Page MenuHomePhabricator

WD JSON dump processing w. WDTK for the WMDE Analytical Systems
Closed, ResolvedPublic

Description

Produce a weekly updated set of .tsv files from the Wikidata JSON dumps to support the WMDE maintained Wikidata analytical systems (WDCM, External Identifiers, Languages Landscape, etc) w. WDTK.

The description of the tables and fields follows:

Table 1. wd_json_dump_gender.tsv
Fields:

  • Item ID: we are interested only in items with P21;
  • P21
  • P19
  • P106

Table 2. wd_json_dump_geo.tsv
Fields:

  • Item ID: we are interested only in items with P625;
  • lat
  • lon

Table 3. wd_json_dump_externalIdentifiers.tsv
Fields:

  • Item ID: we are interested only in items with properties that are of a datatype: external-id
  • External_Identifier_Property - we are not interested in the values, just what item uses what external identifiers;
  • we need these collected from claims, qualifiers, and references.

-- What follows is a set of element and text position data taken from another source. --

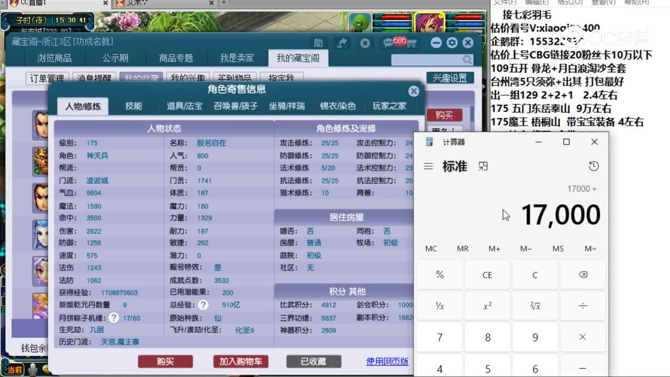Toggle the 已收藏 favorite state off
Screen dimensions: 670x377
tap(312, 361)
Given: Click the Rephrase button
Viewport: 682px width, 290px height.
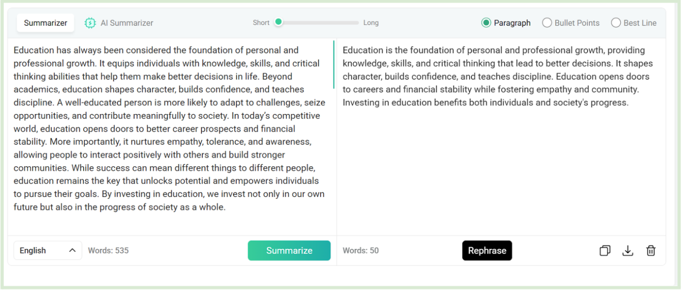Looking at the screenshot, I should click(x=487, y=251).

Table 4. wd_json_dump_languages.tsv
Fields:

  • Item ID
  • Language - the Wikimedia language code for the language in which the item has a label;
  • i.e. for all items, all languages that have a label for them.

It would be the best to have these tables stored somewhere on the stat1007 machine so that we can easily feed them to hdfs/Spark from there.